INPUT: Begin

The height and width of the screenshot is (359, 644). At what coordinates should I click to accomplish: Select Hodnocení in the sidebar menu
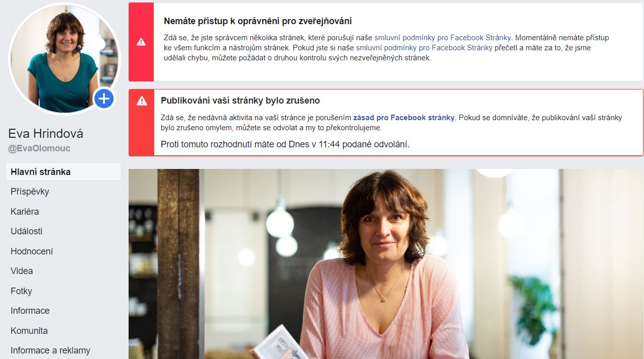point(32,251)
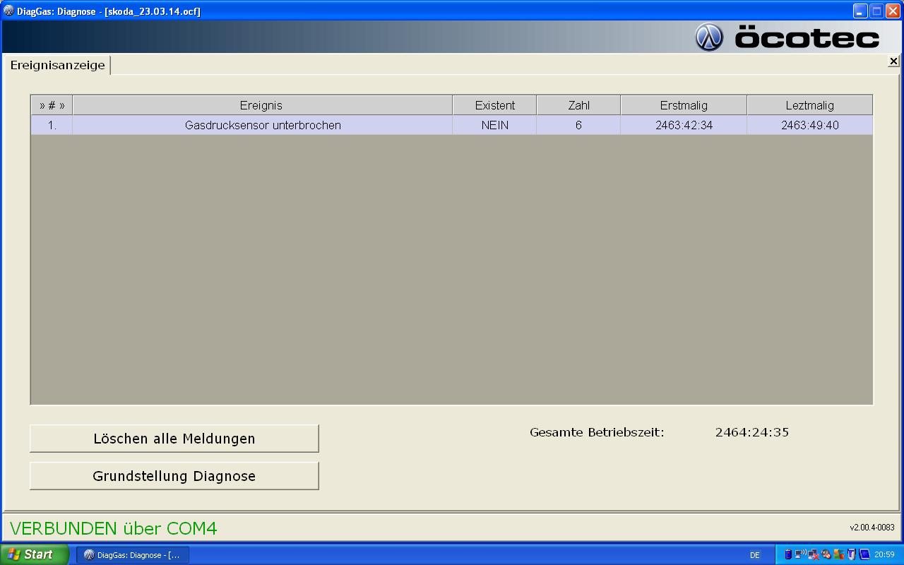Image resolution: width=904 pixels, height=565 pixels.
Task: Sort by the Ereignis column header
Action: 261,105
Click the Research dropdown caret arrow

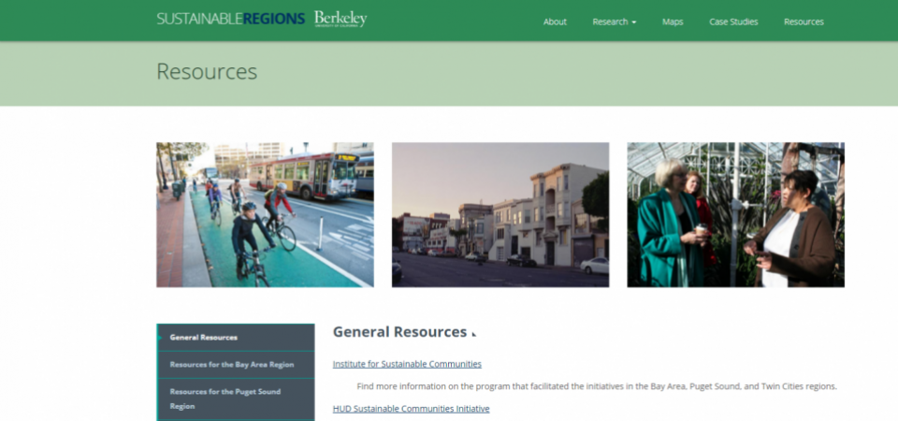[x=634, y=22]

INPUT: End

Your output should be the records above, duplicated exactly and picture-free.

The height and width of the screenshot is (359, 644). At what coordinates should I click to accomplish: Select Hodnocení in the sidebar menu
point(32,251)
Image resolution: width=904 pixels, height=565 pixels.
Task: Sort by the Ereignis column header
Action: 261,105
Click the Research dropdown caret arrow

[x=634, y=22]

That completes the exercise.